From 30-06 to 338-06 in 23 Photos

Back in 2005 when the 338 Federal hit the market, I thought it was the best thing ever. Since I don’t have a bunch of dough to spend on rifles and ammo, however, I never did get my hands on one of my own. I’ve never been one to jump on the bandwagon of new cartridges “just because,” but I like heavy bullets and fast bullets, and the 338 Fed put both into a short-action package. Me likey!

I never did end up with a short-action rifle I was willing to rebarrel, but I eventually did find myself in possession of a Savage 110 in 30-06 at a time when I was in between projects. What to do with it? My fantasy 338 Fed came to mind, but that doesn’t make sense in a long action rifle, and after 5 years it was already fading from popularity anyhow. So why not go bigger and better? I decided on the 338-06, and from there the decision-making was plumb easy.

(Photo © Russ Chastain)
(Photo © Russ Chastain)

This was my first foray into changing out a rifle barrel, so it’s natural I started with a Savage. Their locknut system of headspacing makes barrel swaps relatively simple.

For the barrel I turned to Brownells, and found an E.R. Shaw barrel kit which included a heavy magnum-contour 24″ barrel, a locknut wrench, a tube of Uncle Ed’s Bore Paste, a plastic bottle of Uncle Ed’s Premium Gun Oil, a go gauge, and a no-go gauge.

(Photo © Russ Chastain)
(Photo © Russ Chastain)

When the package from Brownell’s arrived, the barrel was sticking out of the box. Fortunately, this box was inside another box, which the barrel didn’t penetrate. My first impression of the barrel was, “Man, this thing is heavy!”

My kit, which was ordered and received in 2010, had most of the stuff required for swapping a Savage barrel, but the locknut wrench had knife-sharp edges which would have surely cut anyone trying to use it without gloves. This required some time with a file to remedy.
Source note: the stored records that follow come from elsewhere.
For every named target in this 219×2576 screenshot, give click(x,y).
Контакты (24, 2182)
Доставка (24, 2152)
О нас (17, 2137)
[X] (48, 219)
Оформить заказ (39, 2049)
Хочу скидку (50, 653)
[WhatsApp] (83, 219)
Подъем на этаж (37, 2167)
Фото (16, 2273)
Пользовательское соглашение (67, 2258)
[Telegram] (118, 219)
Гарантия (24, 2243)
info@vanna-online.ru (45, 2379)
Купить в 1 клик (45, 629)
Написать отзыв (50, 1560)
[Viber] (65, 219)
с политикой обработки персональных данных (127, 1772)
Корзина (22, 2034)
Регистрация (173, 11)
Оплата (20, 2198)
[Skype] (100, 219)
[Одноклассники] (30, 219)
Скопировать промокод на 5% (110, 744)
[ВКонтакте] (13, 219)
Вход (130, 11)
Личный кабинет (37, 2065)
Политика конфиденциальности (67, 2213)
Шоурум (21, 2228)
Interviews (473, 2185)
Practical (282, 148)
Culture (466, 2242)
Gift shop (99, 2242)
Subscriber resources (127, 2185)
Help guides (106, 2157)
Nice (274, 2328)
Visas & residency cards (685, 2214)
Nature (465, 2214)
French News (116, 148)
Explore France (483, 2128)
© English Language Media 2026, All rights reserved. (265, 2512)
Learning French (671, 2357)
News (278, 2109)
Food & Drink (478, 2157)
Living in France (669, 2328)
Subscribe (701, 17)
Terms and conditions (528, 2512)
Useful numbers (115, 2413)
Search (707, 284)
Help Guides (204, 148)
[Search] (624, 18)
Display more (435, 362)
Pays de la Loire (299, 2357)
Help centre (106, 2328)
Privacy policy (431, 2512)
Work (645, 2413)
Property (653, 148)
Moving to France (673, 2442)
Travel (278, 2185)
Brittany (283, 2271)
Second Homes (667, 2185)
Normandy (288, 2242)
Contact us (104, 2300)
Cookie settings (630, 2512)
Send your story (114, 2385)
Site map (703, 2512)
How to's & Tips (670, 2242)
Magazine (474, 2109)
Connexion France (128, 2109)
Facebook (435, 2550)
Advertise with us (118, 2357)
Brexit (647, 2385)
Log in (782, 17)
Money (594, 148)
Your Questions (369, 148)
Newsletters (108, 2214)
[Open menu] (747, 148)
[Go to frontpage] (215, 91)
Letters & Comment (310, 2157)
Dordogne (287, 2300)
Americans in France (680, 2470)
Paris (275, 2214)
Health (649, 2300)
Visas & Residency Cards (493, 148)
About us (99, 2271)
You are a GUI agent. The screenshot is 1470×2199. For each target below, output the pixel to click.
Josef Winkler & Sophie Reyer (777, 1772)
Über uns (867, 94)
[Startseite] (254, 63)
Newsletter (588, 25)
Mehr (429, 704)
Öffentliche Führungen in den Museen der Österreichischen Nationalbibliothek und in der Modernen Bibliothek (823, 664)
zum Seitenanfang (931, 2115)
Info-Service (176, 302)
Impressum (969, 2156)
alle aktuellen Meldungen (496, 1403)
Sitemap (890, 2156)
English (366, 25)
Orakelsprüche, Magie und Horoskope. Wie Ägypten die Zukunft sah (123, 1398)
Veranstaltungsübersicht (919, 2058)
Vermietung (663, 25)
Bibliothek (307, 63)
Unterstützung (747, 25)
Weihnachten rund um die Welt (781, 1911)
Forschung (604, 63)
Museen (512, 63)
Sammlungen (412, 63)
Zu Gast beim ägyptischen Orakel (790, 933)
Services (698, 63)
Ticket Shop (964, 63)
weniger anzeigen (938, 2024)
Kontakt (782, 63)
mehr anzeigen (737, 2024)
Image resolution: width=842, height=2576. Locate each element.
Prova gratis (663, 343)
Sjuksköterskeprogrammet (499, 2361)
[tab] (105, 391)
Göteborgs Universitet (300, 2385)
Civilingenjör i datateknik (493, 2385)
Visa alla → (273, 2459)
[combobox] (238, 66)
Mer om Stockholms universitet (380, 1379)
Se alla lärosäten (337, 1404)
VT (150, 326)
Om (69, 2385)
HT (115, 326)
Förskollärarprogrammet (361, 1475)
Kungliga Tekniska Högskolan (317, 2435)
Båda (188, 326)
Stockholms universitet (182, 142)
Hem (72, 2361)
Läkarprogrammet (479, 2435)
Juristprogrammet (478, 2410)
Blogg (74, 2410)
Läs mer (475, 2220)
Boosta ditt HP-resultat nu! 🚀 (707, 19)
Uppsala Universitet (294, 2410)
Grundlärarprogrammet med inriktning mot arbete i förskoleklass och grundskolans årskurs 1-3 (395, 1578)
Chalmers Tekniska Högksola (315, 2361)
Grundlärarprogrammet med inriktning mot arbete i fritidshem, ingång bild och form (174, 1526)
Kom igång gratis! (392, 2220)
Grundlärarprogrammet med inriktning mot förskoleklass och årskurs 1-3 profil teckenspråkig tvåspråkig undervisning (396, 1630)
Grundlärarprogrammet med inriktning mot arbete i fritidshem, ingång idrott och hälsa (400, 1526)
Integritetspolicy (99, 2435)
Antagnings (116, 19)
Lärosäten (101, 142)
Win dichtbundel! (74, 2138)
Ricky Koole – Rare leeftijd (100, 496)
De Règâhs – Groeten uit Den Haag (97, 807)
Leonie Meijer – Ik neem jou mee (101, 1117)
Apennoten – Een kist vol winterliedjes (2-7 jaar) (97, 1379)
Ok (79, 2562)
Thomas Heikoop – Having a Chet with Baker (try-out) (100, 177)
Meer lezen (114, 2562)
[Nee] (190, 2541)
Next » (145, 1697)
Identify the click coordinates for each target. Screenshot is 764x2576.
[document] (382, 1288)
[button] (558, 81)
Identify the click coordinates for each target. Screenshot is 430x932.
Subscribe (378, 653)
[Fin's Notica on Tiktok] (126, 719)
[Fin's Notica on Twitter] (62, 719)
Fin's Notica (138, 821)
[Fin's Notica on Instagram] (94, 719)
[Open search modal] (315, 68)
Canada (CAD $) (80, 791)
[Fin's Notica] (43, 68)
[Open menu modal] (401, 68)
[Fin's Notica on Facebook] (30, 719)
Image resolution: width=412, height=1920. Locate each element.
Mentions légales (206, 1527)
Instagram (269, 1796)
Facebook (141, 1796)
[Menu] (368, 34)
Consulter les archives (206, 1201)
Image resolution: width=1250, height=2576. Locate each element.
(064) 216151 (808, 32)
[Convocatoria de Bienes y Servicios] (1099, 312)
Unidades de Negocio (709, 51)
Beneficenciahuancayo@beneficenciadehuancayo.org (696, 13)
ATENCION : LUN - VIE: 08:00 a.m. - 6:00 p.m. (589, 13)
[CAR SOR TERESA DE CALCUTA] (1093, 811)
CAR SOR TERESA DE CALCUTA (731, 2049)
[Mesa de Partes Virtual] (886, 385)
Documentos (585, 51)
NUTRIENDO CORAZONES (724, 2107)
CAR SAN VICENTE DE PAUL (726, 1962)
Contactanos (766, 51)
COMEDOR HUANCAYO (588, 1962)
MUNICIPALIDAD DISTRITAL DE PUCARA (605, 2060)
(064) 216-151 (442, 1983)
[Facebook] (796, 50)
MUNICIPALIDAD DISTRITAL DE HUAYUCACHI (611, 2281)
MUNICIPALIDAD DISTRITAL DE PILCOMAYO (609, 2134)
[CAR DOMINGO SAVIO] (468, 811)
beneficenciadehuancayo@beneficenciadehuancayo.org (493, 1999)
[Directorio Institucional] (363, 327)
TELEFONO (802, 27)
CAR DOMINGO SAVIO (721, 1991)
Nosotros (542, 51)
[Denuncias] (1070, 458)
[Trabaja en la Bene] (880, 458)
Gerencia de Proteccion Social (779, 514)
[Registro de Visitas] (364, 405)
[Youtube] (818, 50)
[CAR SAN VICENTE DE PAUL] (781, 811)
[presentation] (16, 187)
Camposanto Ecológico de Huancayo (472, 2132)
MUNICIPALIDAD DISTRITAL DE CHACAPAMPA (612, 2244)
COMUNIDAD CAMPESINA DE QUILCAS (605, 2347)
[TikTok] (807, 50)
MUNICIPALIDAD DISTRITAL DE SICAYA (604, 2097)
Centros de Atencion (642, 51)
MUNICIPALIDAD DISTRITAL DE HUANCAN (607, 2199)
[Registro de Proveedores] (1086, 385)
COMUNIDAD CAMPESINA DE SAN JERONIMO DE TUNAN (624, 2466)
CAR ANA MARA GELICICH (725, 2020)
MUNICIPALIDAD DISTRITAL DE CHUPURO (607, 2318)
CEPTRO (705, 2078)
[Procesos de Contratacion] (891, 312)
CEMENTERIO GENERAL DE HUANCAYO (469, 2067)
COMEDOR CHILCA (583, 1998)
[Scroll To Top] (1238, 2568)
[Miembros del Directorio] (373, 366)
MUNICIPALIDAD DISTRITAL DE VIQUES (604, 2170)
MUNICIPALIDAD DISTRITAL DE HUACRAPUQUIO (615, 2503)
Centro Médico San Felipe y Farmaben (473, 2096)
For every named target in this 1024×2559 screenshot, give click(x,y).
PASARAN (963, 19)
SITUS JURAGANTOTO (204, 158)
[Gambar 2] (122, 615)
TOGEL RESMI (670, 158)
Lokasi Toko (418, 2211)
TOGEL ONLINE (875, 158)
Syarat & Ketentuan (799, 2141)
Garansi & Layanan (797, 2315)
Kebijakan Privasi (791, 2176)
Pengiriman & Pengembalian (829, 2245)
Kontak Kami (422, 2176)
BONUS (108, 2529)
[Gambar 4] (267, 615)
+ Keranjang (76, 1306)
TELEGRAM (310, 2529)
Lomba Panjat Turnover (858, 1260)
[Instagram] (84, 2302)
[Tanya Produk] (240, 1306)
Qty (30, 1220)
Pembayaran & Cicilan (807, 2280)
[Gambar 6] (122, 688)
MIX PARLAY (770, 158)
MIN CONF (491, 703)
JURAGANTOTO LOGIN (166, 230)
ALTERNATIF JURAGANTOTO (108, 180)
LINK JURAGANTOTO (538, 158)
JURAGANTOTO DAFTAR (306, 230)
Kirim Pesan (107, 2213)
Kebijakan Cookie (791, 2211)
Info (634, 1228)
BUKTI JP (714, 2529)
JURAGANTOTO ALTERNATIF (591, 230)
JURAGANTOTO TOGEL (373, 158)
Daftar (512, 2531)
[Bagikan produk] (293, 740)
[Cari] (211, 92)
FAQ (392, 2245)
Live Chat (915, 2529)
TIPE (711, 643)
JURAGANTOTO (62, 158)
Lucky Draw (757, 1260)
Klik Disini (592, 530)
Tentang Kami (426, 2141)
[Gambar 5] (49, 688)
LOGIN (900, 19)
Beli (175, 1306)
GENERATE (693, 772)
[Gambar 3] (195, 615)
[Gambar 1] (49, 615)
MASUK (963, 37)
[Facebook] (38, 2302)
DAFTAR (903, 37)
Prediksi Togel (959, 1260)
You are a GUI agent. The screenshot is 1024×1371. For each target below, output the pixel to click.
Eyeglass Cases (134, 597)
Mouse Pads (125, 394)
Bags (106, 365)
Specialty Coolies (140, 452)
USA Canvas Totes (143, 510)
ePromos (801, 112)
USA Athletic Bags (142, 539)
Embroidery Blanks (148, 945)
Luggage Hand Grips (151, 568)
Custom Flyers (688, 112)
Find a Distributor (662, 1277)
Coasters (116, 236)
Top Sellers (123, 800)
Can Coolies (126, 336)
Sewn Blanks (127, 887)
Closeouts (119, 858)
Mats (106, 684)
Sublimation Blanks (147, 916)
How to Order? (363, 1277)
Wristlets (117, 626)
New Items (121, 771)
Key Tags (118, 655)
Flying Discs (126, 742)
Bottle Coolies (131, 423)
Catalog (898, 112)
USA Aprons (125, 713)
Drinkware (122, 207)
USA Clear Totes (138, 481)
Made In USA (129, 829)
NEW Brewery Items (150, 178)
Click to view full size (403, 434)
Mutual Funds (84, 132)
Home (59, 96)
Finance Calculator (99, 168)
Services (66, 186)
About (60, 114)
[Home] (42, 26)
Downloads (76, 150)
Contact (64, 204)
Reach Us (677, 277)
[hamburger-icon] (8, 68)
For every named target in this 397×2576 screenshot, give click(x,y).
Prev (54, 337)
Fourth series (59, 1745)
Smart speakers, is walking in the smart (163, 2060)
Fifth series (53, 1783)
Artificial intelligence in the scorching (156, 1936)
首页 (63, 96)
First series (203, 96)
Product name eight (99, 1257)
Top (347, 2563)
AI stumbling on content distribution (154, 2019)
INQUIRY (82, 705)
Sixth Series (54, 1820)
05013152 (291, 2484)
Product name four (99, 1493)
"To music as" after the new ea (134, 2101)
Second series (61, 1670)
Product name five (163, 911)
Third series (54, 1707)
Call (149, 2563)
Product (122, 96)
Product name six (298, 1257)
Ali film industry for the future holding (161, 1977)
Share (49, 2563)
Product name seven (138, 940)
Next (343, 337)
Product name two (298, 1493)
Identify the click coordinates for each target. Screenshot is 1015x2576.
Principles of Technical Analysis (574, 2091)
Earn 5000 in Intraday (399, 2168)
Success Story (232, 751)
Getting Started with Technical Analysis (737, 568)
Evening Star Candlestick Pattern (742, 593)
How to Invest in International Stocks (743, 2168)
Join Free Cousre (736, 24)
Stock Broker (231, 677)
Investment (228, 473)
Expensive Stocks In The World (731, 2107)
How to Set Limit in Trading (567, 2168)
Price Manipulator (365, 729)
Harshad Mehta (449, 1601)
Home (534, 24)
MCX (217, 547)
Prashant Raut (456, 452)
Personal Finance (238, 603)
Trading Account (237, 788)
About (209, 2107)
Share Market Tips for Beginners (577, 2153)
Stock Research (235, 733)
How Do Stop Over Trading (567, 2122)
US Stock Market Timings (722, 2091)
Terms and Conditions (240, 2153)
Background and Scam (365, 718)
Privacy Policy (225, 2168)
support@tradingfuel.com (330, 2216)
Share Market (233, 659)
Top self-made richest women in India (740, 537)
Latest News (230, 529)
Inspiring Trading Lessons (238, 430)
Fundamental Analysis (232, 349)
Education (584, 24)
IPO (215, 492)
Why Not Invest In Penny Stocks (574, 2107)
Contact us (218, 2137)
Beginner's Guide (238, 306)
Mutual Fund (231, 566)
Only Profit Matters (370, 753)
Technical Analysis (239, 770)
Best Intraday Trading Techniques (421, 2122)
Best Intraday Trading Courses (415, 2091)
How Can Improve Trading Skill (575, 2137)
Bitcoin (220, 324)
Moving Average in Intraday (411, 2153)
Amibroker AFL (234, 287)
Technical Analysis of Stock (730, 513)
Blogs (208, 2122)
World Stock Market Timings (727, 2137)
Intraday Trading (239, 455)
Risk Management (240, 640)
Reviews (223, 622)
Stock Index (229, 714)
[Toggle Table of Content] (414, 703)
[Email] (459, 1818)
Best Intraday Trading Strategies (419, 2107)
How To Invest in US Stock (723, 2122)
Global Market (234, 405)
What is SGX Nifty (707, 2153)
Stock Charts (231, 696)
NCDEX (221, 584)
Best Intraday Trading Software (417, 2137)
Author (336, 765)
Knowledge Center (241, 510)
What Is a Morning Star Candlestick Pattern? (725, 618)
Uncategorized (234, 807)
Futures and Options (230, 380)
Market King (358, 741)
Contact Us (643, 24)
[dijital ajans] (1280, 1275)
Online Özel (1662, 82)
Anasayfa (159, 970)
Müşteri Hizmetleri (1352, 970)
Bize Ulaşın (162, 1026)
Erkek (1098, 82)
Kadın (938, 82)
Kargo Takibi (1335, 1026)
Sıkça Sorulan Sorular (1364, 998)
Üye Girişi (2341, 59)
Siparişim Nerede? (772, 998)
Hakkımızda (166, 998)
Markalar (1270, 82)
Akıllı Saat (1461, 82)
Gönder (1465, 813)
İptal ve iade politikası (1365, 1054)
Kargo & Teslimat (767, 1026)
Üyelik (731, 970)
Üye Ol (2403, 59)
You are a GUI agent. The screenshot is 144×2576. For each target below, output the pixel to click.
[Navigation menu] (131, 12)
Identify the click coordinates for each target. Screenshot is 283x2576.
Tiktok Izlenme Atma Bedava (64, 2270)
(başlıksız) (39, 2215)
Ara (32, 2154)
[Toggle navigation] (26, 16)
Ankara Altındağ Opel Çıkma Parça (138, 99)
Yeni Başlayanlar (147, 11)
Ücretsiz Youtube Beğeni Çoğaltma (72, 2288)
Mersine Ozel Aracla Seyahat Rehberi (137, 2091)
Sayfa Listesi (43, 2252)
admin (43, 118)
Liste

The barrel itself looked great. I was thoroughly impressed with the blue, the bore, the crown, and the chamber. It had a one-year warranty, which I probably voided when I chopped off the end of the barrel.

(Photo © Russ Chastain)
(Photo © Russ Chastain)

I ordered a Wheeler Engineering barrel vise and action wrench elsewhere… but if I had it to do again, I wouldn’t order the action wrench. I didn’t need mine, and it wasn’t a good fit with my receiver anyhow.

I used 1/2″ bolts to mount the vise to my workbench. This vise is not fancy, but it is pretty beefy.

The action wrench (left) said it would fit Remington 700s and Savage 110s, but it didn’t fit my Accutrigger-equipped Savage and I didn’t use it. But judging by my experience, you DO need a barrel vise for a project like this.

(Photo © Russ Chastain)
(Photo © Russ Chastain)

Before you chomp down on the barrel with the vise, carefully slip the locknut wrench over the barrel and onto the nut — and make sure you are using the correct end of the wrench. Some locknuts have rounded grooves and some (like mine) have square grooves for the wrench to engage.

I hadn’t yet tightened up the barrel vise. When I did, I tightened those large nuts a little at a time, alternating from right to left, using that big adjustable wrench.

(Photo © Russ Chastain)
(Photo © Russ Chastain)

The wrench has a square hole for a 1/2″ ratchet or breaker bar, so I tried that at first. This didn’t give me enough leverage to break the nut free, but it did make the barrel spin in the wood bushings of the barrel vise.

After trying repeatedly and tightening up the vise a lot more, I finally removed the ratchet and hit the wrench with a wood mallet. This sudden shock was enough to break the nut free so I could thread it forward on the barrel. Then all I had to do was unscrew the receiver off the barrel.